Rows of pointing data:
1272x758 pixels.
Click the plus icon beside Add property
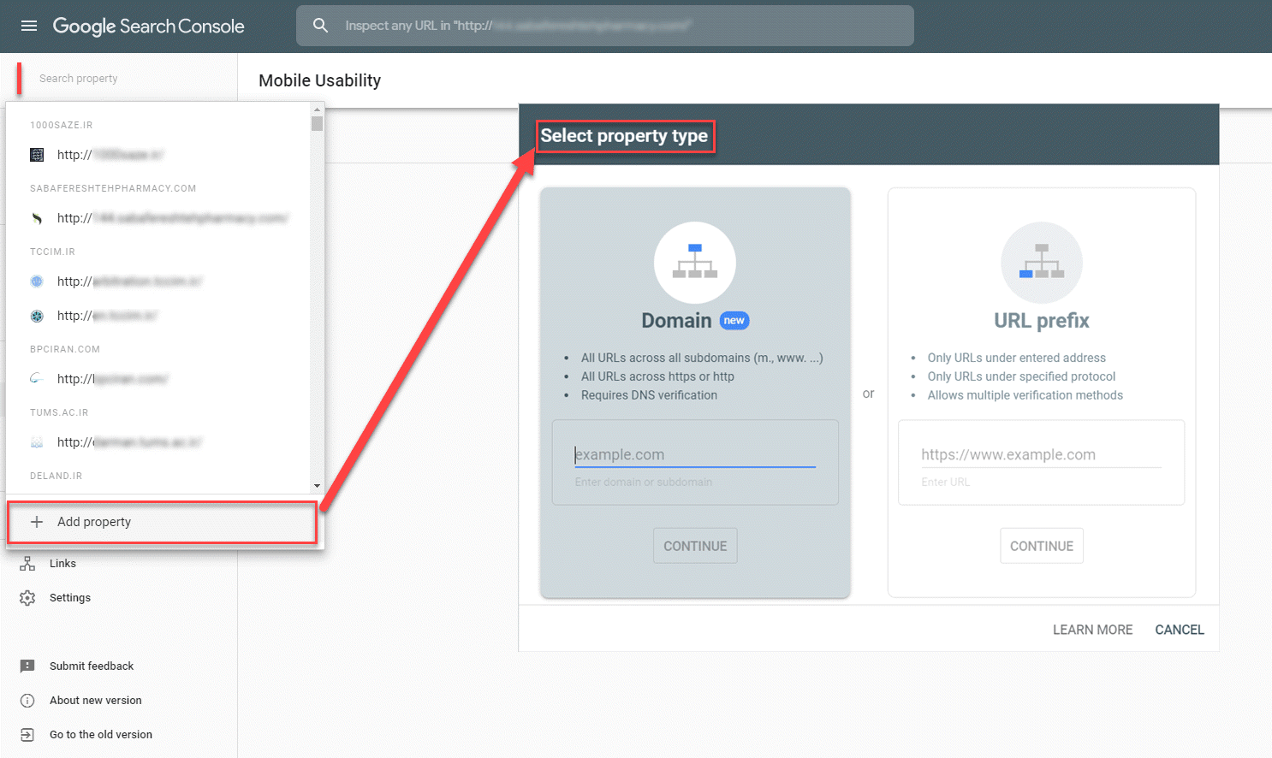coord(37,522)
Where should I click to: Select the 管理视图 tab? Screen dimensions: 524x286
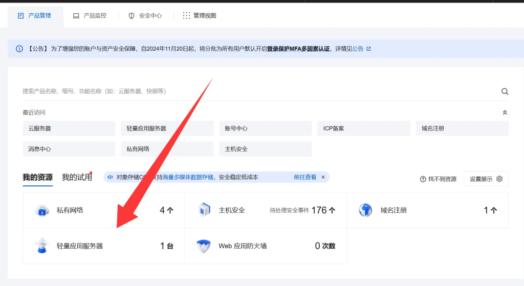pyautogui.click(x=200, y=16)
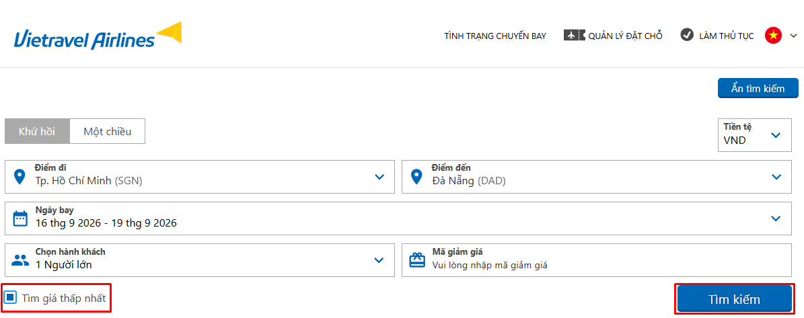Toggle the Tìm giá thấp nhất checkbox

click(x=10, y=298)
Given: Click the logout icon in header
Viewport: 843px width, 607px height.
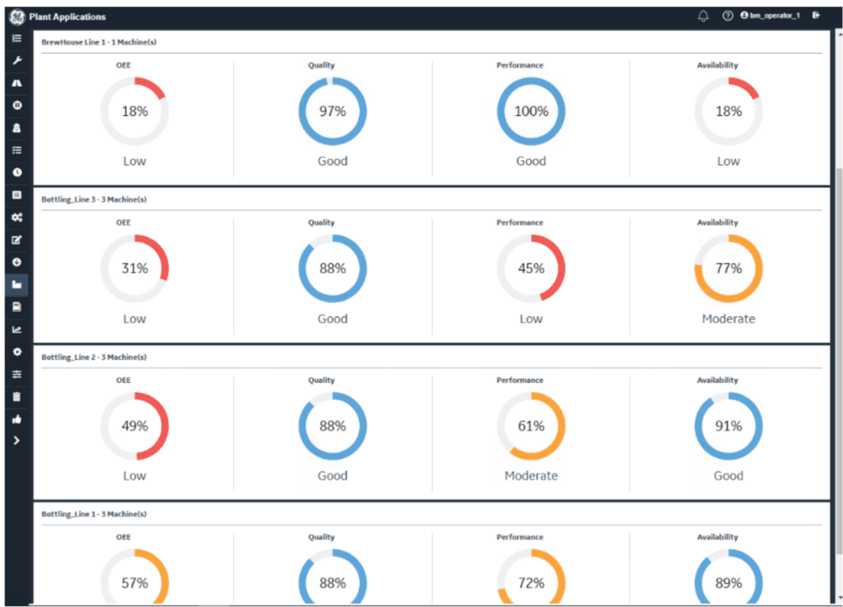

## Task details
Return all of the records above line for line, omitting the pictures.

## Output
1272x758 pixels.
Click the plus icon beside Add property
coord(37,522)
Where should I click to: Select the 管理视图 tab? Screen dimensions: 524x286
pyautogui.click(x=200, y=16)
Toggle the Tìm giá thấp nhất checkbox

click(x=10, y=298)
Given: Click the logout icon in header
Viewport: 843px width, 607px height.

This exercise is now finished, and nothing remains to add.